Our prototyping investigates the potentials of developing physically adaptive structures, which can have multiple material properties updated on the fly (shape, texture, composition, opacity etc), as well as self-heal when damaged. All at high material resolutions.
The first video highlights how varying volumes of ferrofluid (magnetic liquid) and isopropyl alcohol impact the resolution, complexity and contrast of the 2D patterns generated. The prototype also highlights the issue of not being able to take the ferrofluid patterns generated out of the tank so they can be handheld and interacted.
The second video demonstrates how this challenge of being able to programme materials via stimuli and taking the final object out of the tank has been investigated. By developing a multi-stimuli system and incorporating state-changing materials we are able to reprogramme an object’s matter and heal it when damaged. As a result, an object’s shape, composition, texture, opacity can be updated on-demand at high material resolutions. These material abilities reveal new circular material potentials as well as new forms of creativity based on how materials, objects or even architectural structures can be interacted with.

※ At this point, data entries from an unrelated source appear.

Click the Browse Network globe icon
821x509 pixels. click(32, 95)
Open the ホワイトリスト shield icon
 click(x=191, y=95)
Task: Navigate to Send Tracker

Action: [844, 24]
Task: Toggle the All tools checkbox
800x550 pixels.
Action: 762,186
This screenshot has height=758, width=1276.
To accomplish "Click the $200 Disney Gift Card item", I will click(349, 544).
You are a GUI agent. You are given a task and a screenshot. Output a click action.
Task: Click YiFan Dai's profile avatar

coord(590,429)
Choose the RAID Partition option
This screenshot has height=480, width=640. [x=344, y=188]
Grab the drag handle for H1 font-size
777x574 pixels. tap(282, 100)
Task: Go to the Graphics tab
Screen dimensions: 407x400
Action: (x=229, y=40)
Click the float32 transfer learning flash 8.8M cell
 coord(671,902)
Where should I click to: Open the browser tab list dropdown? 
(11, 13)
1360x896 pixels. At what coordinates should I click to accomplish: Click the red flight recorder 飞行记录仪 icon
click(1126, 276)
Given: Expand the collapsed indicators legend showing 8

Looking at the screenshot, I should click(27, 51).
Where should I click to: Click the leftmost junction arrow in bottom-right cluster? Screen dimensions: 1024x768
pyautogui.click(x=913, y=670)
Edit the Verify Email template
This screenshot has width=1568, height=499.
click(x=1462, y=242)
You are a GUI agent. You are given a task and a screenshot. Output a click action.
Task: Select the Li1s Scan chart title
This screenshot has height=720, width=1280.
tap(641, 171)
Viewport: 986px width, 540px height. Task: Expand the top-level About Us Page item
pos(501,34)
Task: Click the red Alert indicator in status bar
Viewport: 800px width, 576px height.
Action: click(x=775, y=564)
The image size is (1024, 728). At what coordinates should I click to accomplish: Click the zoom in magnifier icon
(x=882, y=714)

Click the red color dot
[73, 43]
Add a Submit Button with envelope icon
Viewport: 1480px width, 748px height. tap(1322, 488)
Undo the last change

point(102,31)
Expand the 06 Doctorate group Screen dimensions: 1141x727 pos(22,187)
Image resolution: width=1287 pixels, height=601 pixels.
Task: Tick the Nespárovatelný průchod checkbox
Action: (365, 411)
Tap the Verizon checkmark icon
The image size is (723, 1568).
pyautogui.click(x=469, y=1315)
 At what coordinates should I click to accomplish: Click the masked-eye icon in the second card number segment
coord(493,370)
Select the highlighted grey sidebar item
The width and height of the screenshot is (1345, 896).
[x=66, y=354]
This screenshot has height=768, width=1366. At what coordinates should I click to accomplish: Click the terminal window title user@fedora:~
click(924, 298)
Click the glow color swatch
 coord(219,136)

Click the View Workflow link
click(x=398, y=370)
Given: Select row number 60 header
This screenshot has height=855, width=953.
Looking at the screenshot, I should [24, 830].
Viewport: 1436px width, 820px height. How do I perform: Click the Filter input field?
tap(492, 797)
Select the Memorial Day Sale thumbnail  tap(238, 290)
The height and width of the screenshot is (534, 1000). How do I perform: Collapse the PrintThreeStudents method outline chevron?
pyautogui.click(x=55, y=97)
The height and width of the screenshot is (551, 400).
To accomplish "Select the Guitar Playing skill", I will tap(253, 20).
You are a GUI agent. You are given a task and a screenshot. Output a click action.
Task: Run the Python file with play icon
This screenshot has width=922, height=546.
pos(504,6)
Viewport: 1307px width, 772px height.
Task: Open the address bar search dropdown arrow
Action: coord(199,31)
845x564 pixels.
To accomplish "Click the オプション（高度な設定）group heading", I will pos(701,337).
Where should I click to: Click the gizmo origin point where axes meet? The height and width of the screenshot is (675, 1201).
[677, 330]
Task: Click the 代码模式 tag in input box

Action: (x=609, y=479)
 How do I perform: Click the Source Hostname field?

Excitingly, these initial prototyping investigations lead to a successful funding application with Connected Everything II, starting in October 2021. The funding will enable collaborations with Lancaster’s Material Science Institute/Chemistry department to expand and refine the material palette/properties generated. The design challenge is to relate and inform these enhanced material properties sportswear applications so desirable material adaptations are generated based on an array of real-time sensor data.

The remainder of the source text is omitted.